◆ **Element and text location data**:
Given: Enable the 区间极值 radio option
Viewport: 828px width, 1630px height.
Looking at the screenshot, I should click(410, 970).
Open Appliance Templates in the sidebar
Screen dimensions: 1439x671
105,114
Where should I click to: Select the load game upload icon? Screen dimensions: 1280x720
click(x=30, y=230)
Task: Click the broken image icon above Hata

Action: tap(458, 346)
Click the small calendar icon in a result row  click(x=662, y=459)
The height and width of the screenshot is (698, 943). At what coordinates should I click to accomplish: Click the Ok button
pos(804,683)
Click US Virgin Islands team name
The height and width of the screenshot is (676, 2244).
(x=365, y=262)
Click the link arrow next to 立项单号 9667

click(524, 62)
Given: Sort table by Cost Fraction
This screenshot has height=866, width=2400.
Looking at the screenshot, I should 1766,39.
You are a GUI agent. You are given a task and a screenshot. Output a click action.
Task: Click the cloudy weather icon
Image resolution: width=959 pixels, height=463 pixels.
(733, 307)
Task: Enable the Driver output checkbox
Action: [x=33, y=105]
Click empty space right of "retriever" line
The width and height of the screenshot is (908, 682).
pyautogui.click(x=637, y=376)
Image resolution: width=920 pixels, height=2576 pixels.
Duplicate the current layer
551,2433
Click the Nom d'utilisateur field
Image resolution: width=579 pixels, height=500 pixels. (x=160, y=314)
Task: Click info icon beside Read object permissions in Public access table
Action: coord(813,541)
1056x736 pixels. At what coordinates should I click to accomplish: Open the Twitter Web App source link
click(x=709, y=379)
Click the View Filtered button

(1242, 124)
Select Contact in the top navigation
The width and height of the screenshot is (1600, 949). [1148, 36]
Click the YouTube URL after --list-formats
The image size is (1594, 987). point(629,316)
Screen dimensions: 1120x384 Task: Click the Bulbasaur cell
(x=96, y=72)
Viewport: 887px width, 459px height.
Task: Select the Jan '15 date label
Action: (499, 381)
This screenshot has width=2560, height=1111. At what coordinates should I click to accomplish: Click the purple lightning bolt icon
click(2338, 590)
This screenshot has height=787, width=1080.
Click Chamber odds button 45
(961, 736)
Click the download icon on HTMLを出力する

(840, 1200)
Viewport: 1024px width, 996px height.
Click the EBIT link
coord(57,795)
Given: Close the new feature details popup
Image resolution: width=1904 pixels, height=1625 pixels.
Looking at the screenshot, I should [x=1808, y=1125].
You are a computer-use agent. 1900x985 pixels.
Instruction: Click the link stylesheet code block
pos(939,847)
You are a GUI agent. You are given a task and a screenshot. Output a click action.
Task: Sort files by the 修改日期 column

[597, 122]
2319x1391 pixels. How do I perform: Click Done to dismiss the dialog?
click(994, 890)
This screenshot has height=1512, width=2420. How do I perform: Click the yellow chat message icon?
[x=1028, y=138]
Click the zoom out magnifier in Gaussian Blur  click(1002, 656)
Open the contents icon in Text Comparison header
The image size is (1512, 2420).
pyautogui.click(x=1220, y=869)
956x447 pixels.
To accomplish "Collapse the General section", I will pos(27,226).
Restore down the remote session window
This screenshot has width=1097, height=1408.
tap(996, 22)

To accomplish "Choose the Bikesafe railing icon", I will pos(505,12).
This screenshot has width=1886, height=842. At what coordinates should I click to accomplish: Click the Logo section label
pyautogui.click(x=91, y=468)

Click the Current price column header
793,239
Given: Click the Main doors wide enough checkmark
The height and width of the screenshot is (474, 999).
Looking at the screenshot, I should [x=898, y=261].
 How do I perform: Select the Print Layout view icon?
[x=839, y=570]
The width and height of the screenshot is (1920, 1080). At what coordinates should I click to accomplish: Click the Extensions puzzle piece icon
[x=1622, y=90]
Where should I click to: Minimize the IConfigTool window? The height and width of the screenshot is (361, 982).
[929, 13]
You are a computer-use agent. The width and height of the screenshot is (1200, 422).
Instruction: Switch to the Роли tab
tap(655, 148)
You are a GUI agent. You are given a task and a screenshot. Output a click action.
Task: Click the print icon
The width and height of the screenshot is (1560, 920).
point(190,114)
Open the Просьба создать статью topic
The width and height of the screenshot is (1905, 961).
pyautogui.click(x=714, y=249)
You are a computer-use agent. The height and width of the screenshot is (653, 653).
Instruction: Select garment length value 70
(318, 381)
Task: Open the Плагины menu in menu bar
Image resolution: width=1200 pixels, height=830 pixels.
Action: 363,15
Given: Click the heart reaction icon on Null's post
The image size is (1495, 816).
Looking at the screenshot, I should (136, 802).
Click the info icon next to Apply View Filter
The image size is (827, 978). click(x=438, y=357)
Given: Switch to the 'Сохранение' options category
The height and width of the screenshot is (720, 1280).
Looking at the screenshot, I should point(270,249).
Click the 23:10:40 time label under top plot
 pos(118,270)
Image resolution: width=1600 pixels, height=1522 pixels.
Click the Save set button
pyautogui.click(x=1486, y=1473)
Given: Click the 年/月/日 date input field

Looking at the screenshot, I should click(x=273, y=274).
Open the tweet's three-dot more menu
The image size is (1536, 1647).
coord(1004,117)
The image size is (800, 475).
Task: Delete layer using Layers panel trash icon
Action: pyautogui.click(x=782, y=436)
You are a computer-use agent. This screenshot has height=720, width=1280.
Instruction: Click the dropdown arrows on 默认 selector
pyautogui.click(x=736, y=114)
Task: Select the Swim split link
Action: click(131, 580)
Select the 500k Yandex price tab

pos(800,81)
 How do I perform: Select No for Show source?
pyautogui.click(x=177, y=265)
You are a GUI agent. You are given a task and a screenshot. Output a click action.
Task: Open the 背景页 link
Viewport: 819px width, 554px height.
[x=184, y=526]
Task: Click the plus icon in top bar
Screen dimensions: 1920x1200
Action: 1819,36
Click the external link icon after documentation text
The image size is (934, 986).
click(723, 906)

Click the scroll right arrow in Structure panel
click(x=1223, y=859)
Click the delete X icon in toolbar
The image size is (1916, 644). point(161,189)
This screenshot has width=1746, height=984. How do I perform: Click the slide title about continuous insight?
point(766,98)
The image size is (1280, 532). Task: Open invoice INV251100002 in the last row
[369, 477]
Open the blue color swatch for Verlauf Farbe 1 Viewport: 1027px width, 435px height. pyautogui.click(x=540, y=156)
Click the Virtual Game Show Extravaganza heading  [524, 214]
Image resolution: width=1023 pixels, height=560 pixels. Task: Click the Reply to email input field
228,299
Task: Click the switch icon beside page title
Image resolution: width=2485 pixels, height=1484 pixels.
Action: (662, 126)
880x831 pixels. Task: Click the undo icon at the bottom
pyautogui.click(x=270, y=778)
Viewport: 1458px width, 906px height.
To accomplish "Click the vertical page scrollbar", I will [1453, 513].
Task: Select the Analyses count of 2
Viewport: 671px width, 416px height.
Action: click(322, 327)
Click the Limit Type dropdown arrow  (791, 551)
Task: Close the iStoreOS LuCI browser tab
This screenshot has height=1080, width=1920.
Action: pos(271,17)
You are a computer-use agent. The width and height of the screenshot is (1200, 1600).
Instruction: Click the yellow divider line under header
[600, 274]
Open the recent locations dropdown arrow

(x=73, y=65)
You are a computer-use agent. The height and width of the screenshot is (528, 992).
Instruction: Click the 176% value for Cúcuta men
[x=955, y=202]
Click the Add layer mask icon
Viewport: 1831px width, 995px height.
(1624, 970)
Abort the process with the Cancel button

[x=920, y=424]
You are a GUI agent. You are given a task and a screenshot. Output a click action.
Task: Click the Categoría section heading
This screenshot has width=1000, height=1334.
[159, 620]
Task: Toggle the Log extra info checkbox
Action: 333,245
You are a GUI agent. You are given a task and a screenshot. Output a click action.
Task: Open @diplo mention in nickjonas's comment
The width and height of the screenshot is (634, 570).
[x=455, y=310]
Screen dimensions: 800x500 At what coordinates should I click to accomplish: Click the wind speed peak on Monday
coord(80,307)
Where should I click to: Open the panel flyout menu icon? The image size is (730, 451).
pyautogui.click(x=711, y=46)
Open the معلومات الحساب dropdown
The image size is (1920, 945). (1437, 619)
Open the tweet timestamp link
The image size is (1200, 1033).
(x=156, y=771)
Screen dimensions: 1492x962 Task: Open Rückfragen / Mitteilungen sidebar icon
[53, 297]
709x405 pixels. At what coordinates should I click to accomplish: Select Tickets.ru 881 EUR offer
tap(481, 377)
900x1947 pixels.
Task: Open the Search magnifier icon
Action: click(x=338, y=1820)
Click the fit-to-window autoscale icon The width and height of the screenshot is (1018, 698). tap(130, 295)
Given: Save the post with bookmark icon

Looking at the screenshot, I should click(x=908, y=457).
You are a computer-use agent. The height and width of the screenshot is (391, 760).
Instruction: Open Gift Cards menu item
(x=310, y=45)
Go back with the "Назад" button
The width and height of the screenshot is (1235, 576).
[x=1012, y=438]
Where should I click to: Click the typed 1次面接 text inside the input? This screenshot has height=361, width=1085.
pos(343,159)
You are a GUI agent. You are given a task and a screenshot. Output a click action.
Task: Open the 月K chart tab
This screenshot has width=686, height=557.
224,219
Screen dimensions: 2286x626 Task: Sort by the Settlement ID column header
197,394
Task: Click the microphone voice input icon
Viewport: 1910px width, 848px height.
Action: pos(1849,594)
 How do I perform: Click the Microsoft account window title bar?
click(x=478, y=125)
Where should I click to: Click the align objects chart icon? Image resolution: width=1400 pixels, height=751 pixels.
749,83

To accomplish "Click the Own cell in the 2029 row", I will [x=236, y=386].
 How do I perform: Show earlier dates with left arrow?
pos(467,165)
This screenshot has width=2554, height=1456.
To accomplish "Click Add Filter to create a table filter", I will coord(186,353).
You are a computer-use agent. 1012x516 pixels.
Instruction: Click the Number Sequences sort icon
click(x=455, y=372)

◆ **TO BE DONE**: Please reproduce the entries from the line with "Open the tweet timestamp link" to the line with "Action: click(x=338, y=1820)", replacing "timestamp" with "date" and leaving everything else unchanged.

◆ **IN RESPONSE**:
Open the tweet date link
The image size is (1200, 1033).
(x=156, y=771)
Screen dimensions: 1492x962 Task: Open Rückfragen / Mitteilungen sidebar icon
[53, 297]
709x405 pixels. At what coordinates should I click to accomplish: Select Tickets.ru 881 EUR offer
tap(481, 377)
900x1947 pixels.
Task: Open the Search magnifier icon
Action: click(x=338, y=1820)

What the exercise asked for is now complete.